In concorso d’opera
[di Ernesto Giacomino]
Chiaro che non entro nel merito manco con la punta del naso, ma le ultime turbolenze afferenti al contesto edilizio battipagliese m’hanno riproposto un’auto-domanda un po’ più estesa, panoramica, non su questi fatti in sé ma sulle regole che in generale governano la materia: perché, ogni volta, per fermare una costruzione che si sospetta irregolare, occorre aspettare che sia quasi finita? Settimane di disagio per traffico e passanti, problemi di viabilità, autogru e ruspe e rumori vari di cantiere fin dall’alba: e poi, quando si è finalmente prossimi a sbaraccare e tornare alla normalità, quando magari manca solo una mano d’intonaco, o le ringhiere, o gli infissi, o il portoncino caruccio d’alluminio dorato, zac: signori, tutto bloccato, sloggiate che qua mettiamo i sigilli.

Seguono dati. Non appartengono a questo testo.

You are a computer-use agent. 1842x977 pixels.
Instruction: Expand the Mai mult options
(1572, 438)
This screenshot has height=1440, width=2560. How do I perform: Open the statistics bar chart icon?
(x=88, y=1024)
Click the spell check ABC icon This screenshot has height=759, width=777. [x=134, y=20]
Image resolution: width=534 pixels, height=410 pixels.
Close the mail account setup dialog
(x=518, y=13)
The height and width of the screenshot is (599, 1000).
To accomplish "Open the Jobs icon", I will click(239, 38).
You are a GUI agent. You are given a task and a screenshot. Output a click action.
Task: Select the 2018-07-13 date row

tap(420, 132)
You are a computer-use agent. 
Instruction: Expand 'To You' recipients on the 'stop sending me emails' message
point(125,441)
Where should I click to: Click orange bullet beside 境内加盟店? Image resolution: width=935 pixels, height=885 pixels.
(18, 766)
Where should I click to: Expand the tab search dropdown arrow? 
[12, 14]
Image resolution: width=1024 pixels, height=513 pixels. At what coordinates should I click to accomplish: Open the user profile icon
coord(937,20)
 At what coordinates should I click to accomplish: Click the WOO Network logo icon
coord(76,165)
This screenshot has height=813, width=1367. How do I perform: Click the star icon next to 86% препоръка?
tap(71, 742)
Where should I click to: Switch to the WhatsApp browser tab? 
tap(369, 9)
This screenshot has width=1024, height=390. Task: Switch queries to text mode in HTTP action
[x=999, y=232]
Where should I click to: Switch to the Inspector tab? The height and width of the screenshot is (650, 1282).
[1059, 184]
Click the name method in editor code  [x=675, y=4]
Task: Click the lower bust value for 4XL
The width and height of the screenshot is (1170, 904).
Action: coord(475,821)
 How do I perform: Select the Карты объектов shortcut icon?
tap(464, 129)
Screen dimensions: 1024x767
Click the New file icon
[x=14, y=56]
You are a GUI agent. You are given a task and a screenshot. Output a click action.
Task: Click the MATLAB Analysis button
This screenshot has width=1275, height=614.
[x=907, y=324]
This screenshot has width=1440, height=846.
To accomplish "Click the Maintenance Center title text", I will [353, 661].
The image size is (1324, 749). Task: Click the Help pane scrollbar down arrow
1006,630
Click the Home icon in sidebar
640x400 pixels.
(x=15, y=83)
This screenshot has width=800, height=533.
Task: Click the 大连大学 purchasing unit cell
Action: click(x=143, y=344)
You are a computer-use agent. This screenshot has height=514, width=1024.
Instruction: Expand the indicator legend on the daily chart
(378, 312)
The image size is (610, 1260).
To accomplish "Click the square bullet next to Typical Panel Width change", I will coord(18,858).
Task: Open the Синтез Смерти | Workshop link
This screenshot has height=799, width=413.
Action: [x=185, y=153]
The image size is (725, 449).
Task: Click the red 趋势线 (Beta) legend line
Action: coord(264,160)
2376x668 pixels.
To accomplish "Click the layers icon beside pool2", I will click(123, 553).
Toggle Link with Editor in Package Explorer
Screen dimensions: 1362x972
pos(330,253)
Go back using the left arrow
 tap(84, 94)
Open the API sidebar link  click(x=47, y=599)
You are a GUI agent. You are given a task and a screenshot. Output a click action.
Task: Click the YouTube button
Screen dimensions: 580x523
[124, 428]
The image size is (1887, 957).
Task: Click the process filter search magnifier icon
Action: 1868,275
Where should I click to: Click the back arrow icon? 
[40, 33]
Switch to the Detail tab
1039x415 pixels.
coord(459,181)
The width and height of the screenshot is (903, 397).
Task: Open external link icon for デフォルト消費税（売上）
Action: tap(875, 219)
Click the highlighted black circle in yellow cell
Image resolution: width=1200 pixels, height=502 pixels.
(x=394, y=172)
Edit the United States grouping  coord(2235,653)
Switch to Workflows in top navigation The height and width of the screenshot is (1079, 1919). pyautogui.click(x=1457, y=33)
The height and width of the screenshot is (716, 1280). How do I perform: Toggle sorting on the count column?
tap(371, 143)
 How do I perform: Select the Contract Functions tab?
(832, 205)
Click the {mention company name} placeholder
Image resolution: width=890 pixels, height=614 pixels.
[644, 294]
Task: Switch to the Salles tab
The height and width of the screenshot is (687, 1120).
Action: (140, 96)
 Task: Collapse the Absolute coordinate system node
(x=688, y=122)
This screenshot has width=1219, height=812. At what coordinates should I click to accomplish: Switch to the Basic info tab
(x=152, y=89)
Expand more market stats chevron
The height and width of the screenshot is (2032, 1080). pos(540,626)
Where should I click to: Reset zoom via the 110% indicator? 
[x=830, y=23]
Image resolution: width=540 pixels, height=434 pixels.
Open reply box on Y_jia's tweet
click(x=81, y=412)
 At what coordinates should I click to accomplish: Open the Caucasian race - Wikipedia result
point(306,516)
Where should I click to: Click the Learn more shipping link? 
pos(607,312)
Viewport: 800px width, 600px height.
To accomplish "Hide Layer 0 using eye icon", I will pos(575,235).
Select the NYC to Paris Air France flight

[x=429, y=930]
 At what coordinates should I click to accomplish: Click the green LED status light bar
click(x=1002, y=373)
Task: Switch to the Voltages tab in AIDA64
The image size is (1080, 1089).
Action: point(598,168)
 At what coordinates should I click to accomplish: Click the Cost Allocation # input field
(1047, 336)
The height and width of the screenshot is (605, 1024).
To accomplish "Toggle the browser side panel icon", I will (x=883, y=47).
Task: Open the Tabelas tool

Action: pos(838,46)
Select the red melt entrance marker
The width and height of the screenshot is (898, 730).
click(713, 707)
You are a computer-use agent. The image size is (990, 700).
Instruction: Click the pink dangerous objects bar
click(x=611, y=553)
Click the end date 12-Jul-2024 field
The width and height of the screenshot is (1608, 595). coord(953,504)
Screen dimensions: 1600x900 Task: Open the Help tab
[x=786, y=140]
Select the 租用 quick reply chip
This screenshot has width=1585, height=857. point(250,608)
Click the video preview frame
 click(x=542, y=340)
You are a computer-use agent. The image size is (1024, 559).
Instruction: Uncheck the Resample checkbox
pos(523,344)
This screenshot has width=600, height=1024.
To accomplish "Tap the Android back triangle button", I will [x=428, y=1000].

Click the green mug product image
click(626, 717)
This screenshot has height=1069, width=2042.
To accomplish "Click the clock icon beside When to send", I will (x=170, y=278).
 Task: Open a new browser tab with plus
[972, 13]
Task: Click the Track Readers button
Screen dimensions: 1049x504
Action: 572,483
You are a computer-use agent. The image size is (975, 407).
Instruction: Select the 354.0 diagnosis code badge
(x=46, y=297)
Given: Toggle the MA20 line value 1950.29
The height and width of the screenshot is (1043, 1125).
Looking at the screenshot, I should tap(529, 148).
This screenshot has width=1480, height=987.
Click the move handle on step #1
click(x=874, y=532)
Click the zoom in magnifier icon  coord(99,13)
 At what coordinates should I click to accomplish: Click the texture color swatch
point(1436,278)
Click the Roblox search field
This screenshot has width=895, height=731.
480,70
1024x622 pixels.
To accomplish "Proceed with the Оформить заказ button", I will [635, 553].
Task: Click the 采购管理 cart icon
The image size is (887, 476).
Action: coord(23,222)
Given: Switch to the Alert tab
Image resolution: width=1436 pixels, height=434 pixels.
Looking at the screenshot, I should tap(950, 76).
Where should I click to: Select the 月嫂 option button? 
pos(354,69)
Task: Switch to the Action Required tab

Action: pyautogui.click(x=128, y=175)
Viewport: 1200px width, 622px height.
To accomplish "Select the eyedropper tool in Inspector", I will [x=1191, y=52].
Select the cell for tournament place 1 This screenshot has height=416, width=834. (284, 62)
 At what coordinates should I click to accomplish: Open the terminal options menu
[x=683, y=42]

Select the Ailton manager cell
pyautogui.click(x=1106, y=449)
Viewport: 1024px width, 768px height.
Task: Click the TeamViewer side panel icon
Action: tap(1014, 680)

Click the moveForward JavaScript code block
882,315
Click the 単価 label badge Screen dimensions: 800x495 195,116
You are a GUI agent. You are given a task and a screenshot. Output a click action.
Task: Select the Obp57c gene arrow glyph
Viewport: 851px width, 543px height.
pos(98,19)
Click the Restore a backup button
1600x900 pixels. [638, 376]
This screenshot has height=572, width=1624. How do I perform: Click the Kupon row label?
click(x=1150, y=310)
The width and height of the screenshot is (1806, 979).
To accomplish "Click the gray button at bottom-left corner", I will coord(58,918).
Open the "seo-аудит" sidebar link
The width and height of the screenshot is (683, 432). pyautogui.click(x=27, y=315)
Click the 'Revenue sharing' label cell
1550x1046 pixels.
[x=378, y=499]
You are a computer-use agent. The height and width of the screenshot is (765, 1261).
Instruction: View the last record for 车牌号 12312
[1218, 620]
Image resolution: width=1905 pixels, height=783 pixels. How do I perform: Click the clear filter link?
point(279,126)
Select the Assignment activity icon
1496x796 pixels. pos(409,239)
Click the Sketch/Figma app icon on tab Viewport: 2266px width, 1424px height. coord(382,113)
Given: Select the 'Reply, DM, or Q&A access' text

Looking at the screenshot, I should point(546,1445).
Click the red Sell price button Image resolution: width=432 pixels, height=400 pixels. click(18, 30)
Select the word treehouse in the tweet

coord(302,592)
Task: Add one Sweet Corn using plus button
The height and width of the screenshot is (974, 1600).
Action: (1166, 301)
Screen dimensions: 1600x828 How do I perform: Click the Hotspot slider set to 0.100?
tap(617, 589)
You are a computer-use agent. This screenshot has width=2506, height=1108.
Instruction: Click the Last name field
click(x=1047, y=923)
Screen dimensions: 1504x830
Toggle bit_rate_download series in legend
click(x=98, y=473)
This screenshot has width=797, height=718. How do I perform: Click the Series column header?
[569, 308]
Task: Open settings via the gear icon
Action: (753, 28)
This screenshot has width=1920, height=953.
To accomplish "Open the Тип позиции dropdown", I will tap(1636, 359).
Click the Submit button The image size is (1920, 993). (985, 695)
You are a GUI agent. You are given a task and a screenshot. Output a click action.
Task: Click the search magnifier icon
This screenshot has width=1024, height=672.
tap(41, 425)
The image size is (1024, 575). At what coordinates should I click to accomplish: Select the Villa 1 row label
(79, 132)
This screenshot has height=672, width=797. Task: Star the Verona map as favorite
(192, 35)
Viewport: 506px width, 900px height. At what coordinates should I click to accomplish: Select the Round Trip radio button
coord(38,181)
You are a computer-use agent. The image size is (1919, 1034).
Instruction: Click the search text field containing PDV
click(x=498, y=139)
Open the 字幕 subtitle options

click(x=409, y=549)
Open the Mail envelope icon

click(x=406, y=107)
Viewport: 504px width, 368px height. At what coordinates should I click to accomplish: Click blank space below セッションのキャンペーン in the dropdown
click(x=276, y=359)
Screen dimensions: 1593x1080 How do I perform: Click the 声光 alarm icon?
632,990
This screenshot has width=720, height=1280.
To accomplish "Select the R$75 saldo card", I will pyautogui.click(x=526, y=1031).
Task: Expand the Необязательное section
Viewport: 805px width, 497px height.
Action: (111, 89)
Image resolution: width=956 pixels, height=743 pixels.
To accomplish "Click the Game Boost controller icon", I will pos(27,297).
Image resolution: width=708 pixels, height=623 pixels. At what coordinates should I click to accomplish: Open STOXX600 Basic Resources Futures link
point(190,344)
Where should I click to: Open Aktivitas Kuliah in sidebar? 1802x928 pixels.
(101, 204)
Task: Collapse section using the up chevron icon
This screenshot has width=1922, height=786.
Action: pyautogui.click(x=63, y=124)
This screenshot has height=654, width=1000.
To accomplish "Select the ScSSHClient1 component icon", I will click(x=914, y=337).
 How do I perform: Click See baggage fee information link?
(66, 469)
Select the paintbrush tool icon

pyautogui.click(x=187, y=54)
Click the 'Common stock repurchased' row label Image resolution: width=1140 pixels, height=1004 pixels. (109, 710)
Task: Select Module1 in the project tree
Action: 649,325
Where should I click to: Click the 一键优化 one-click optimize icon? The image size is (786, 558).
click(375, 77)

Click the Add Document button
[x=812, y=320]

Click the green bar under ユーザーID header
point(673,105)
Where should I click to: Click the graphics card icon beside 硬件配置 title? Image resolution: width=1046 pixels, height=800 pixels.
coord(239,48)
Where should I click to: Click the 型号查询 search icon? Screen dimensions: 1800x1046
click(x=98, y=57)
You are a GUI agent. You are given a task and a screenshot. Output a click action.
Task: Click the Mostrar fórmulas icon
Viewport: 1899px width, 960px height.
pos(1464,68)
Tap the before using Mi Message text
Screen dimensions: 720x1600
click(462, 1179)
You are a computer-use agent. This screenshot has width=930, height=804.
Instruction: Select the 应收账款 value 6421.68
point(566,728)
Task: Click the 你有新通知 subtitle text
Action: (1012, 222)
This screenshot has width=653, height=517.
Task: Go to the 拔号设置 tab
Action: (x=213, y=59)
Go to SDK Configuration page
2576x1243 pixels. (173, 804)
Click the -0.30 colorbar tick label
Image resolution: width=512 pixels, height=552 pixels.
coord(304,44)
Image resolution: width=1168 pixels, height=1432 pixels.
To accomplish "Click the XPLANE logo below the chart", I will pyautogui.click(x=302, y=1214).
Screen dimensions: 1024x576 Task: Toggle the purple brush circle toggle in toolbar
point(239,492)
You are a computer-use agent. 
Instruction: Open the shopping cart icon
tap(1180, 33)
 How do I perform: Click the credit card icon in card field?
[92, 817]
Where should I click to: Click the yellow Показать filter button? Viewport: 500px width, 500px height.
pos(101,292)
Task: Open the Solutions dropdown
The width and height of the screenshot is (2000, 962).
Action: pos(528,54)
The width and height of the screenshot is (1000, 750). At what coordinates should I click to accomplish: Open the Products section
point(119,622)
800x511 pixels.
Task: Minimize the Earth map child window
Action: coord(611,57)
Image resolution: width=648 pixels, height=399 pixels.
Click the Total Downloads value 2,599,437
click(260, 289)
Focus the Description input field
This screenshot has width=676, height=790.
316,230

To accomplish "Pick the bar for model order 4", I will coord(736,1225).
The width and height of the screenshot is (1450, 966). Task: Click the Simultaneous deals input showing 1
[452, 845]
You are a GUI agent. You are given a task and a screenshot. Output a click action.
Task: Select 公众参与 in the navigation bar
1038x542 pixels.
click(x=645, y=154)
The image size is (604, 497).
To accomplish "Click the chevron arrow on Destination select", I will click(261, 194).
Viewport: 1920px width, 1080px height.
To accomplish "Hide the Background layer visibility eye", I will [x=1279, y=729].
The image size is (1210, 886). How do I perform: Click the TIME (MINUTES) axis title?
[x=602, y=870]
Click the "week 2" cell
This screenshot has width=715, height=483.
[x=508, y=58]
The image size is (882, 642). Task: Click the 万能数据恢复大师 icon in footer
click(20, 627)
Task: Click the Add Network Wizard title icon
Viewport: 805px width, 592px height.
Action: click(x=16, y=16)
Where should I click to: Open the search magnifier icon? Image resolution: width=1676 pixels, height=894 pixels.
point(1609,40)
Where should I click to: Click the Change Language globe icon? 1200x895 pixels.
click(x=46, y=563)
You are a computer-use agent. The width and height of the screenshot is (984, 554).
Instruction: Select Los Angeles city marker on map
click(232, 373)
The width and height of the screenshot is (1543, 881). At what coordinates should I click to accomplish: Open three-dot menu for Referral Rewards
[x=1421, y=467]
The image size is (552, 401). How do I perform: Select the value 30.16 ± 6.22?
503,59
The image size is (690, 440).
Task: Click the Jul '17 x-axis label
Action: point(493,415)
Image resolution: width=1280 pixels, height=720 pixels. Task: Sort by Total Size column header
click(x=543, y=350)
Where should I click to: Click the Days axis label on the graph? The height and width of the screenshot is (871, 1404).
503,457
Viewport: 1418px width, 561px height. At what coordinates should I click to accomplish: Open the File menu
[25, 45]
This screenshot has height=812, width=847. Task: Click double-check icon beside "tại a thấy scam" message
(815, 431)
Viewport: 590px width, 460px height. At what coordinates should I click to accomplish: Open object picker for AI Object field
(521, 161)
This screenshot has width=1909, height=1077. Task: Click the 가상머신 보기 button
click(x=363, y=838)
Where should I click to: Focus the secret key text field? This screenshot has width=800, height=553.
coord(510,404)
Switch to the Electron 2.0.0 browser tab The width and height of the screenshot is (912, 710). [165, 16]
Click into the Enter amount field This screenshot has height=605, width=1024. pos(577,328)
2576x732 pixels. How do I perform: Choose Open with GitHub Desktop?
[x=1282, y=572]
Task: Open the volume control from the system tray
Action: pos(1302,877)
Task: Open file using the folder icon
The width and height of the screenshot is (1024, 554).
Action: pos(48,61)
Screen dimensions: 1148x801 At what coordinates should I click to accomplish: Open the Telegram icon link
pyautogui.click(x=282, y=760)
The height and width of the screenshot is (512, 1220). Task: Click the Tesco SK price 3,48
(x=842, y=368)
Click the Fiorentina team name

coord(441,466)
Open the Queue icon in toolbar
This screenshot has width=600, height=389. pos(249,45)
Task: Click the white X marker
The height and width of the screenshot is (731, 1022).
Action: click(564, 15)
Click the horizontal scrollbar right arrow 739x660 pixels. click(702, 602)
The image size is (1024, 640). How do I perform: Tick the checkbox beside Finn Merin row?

La famosa barzelletta su Michelangelo, insomma: alle prese, lui, con gli ultimi ritocchi della Cappella Sistina, a un certo punto si ritrova sotto l’impalcatura le guardie svizzere che gli urlano:“A Michela’ cancella tutto, ha detto er Papa che che mettemo ’a carta!”.
La genesi, mancata, degli ecomostri: l’opera incompiuta e infruibile, l’ingordigia contro l’arte, la discrasia fra attuazione e ispirazione. Che un conto, è ovvio, è mettere in piedi un manufatto difforme da quello per cui c’è stata data l’autorizzazione, dove eventuali magagne possono vedersi solo a cose fatte. Un altro, però, è trovarsi di fronte a una cosa costruita in conformità a quanto concordato, e andare a contestare gli accordi originari. Voglio dire: davvero ce ne si può accorgere solo a quel punto, che c’era qualche misura da rivedere, qualche carta da controllare, qualche parere da acquisire? Perché, perdonatemi, non è mai bellissimo trovarsi piazzato in un quartiere, rione, frazione, un palazzo perfettamente finito ma con i mattoni a vista, o il piazzale lercio da ripulire, o quegli inquietanti rettangoli vuoti al posto di finestre e balconi. Per mesi, spesso anni. A volte per sempre. E il già discutibile aplomb estetico battipagliese di tutto avrebbe bisogno, oggi, fuorché dell’identico fascino d’un semi-caseggiato in attesa di sanatoria sulla litoranea di Praia a Mare.
Non sarebbe più semplice farli prima, certi controlli? Che ne so: io vado al Comune, chiedo una concessione, quello controlla e – se è tutto posto – me la dà. Poi però facciamo che il magistrato lo interpello subito, come passaggio ulteriore: dotto’, questo è il progetto, questa la concessione edilizia, studiatevi le carte ed entro un tot prestabilito di giorni datemi l’ok definitivo. Dice: e, vabbe’, ma quello il giudice quando blocca mica agisce d’ufficio, si muove su iniziativa di qualche controparte che è contraria a quella costruzione. Benissimo: allora giriamola stile pubblicazioni di matrimonio, una volta avuta la concessione edilizia la esponiamo in una bacheca comunale, diciamo: io parto con questi lavori in questa zona per questo progetto, chi è contrario parli entro trenta, o sessanta, o eccetera giorni, o taccia per sempre. E giù auguri, confettate e figli maschi.
È evidente, insomma, che bloccare qualcosa che non è ancora iniziato è sempre esponenzialmente meno costoso che farlo quando è già finito. Ancor più quando, a controversia risolta, il danneggiato non è mai soltanto chi ha vinto in tribunale.